September 23, 2007

Being a Nazi About Adarand

by PG

In Jeffrey Rosen's profile of Justice Stevens, there is a discussion about the latter's views on affirmative action:

Consider affirmative action, an area in which many people believe Stevens became more liberal. In 1980, he dissented from the courtís decision upholding racial preferences in federal contracting, explosively comparing them with the Nazi laws excluding Jews from citizenship. More recently, however, he has voted enthusiastically to uphold affirmative action in universities and public-school enrollment plans, comparing them to welcome mats rather than no-trespassing signs. To Stevens, however, his views have been consistent. "There's a tremendous difference in using affirmative action when you get a group to build a highway and affirmative action in the educational context," he told me. "I think my rhetoric was probably a little strong," he continued, but the federal law authorizing racial preferences for highway contracts was a "slapdash statute" that was based on pork-barrel politics, benefiting one group of contractors rather than citizens as a whole. In schools and universities, by contrast, "the whole student body profits from having diversity in the classes. So I really don't think I've changed my views about this."
I'm looking at this superficially, without reading his opinions in the relevant cases, but frankly the above distinction between Stevens-on-federal-contracting (affirmative action BAD) and Stevens-on-education (affirmative action GOOD) does not seem accurate. Look at the almost neverending story of Adarand Constructors, which is exactly about racial preferences for highway contracts, and in which Stevens has supported the government's policy of giving the primary contractor additional money if he hires minority subcontractors.

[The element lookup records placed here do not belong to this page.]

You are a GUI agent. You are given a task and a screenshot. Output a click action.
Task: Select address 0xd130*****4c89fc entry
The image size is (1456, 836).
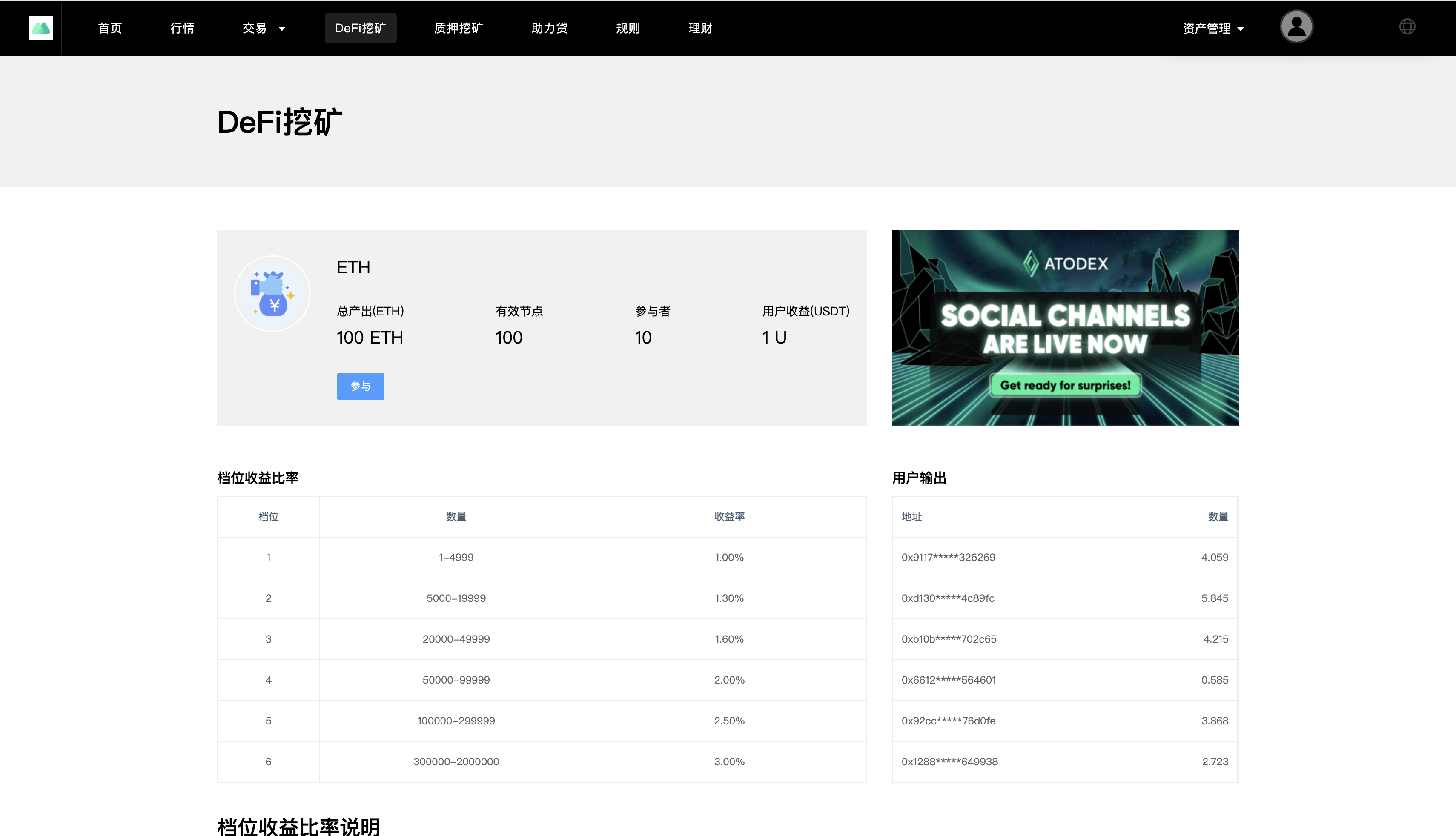point(947,598)
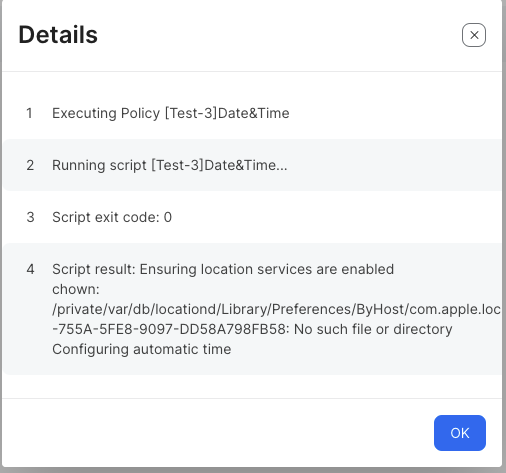
Task: Click the Running script log entry
Action: (x=170, y=165)
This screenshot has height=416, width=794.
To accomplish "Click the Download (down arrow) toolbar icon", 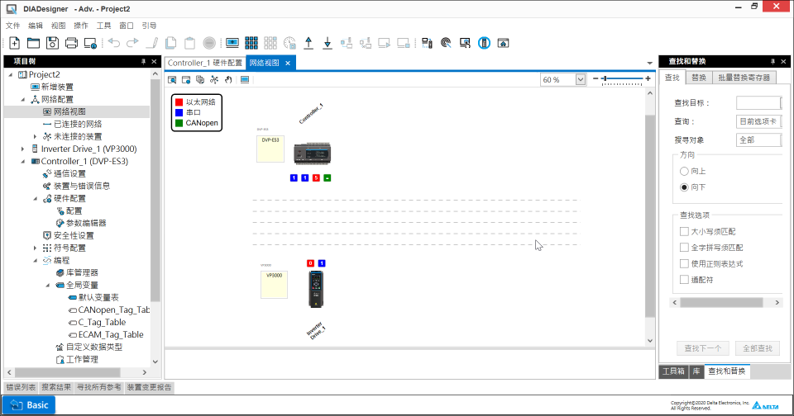I will pos(327,43).
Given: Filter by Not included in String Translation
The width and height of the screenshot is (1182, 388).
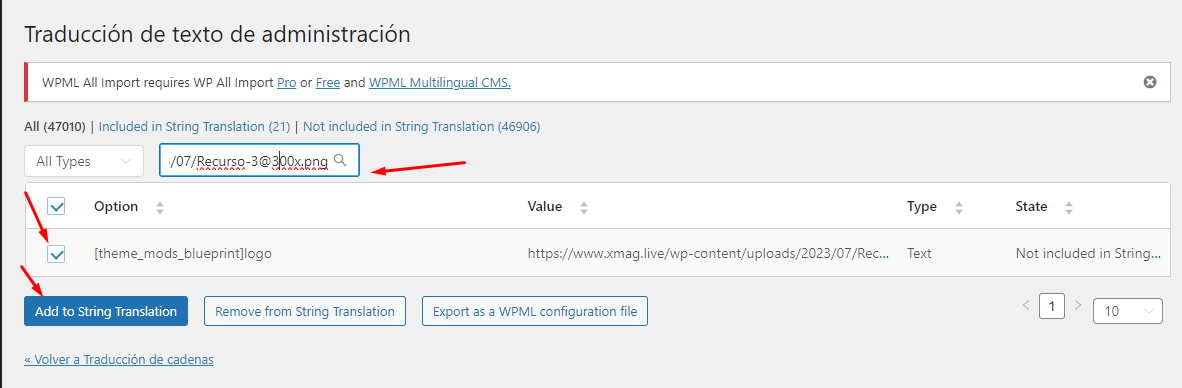Looking at the screenshot, I should [x=421, y=127].
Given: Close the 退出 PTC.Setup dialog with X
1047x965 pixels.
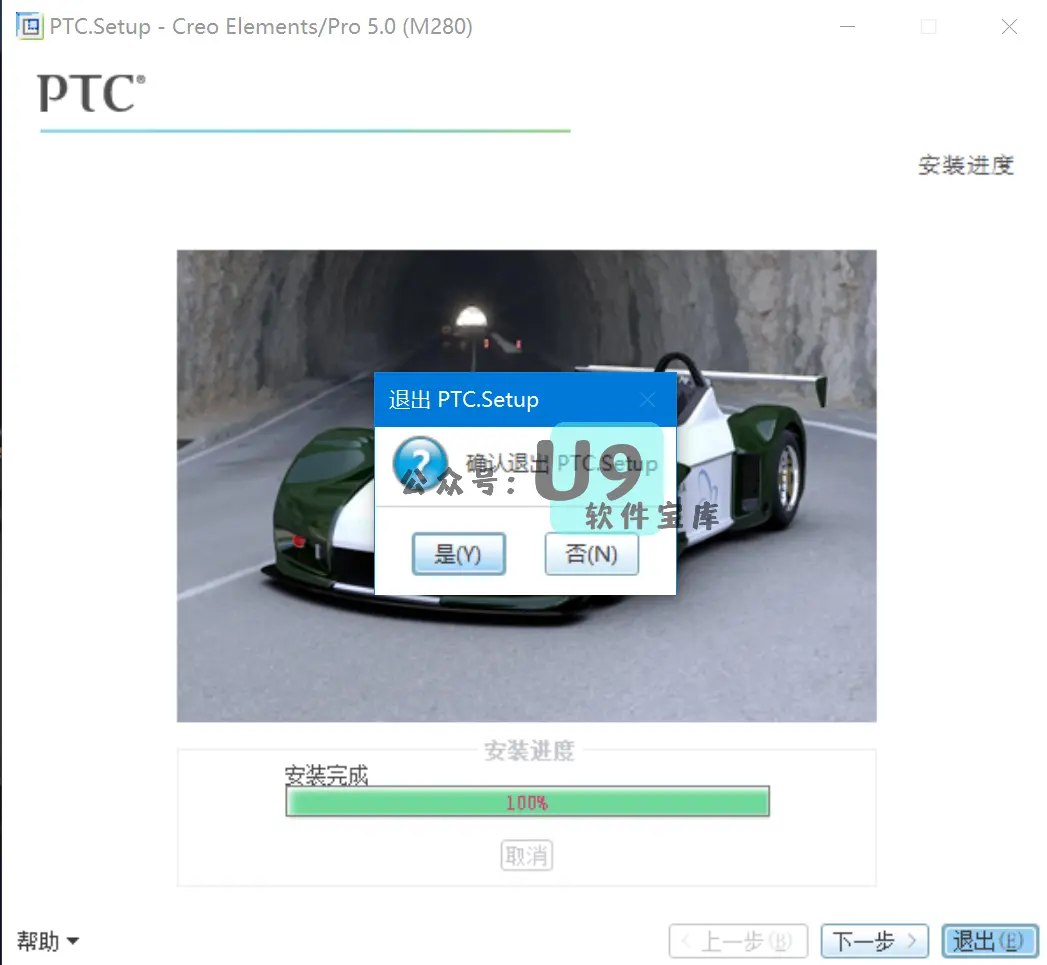Looking at the screenshot, I should 647,399.
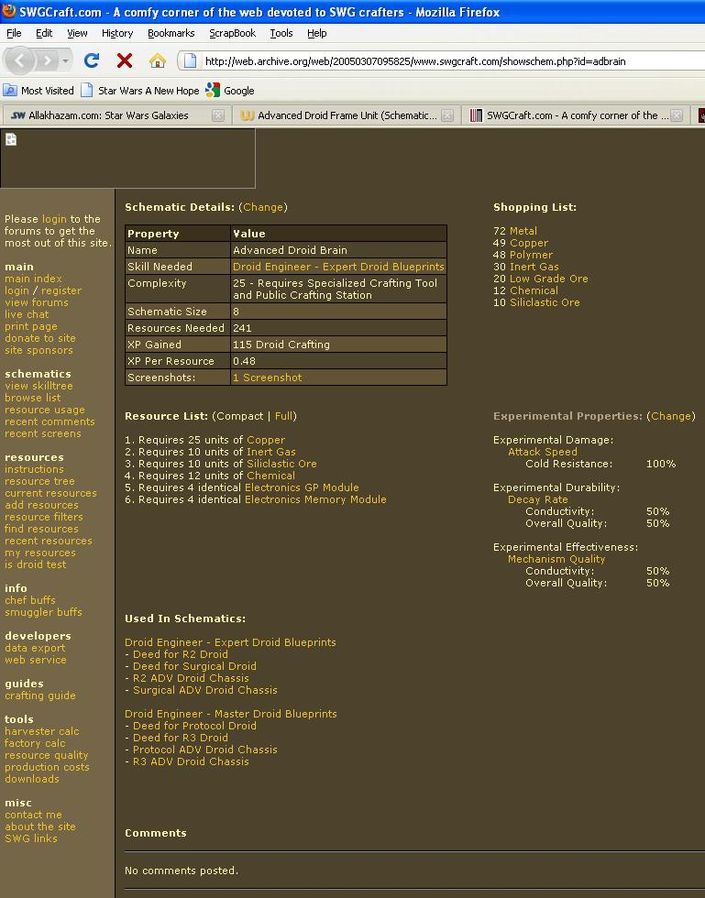
Task: Click the broken banner image at top left
Action: [x=11, y=140]
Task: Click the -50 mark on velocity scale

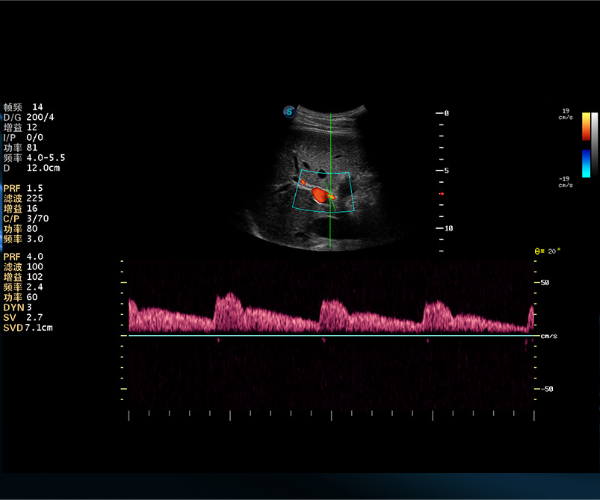Action: coord(547,388)
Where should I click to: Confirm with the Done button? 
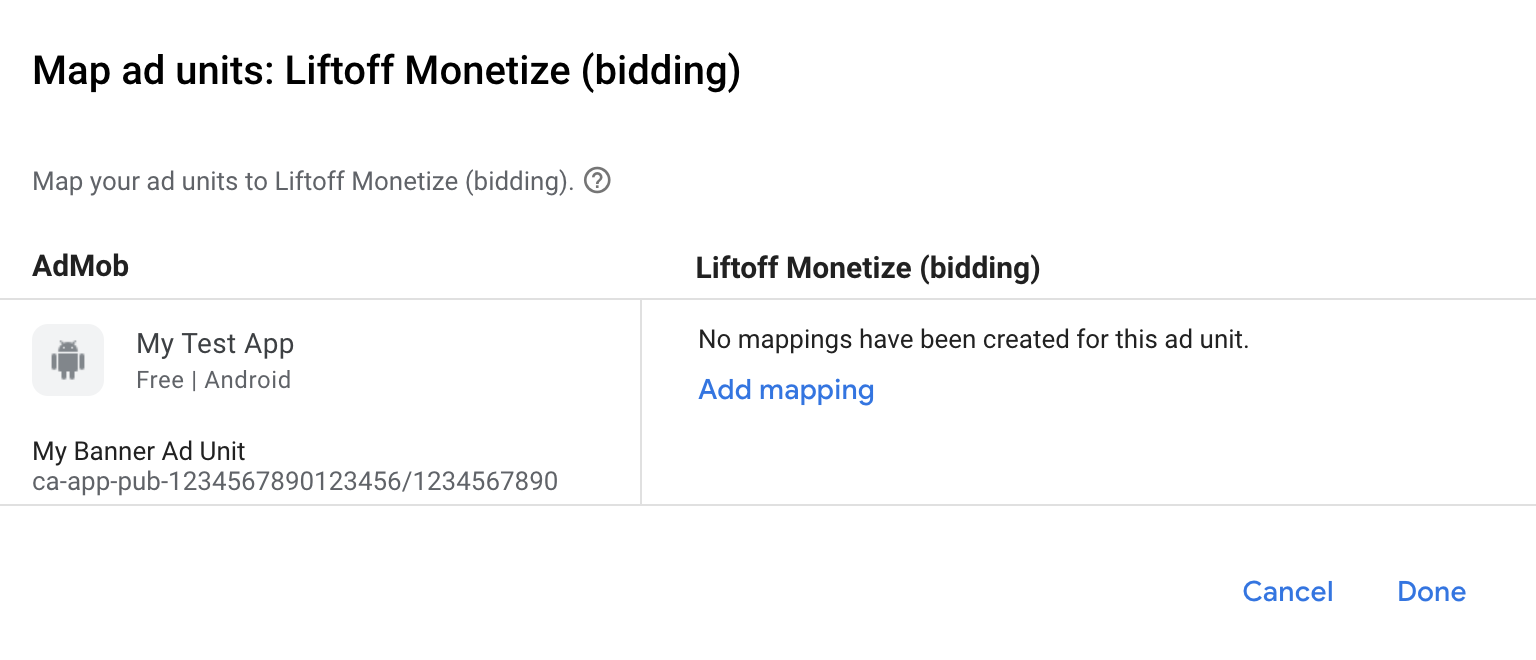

When the majority in Adarand v. Pena held against such a preference, Stevens's dissent cited his dissenting opinion in Fullilove v. Klutznick, the 1980 case he mentioned, but never reconciles with it. Instead, he holds up the Fullilove plurality opinion and other pro-affirmative action decisions as precedents the Court is bound to follow. If Stevens wants to argue that he has been consistent on the procedure the Court should use in its decision-making (e.g., adherence to a 15-year-old line of precedent), that's fine, but as I understand the cases, he has not been consistent on the substantive law the Court should apply in its decision-making.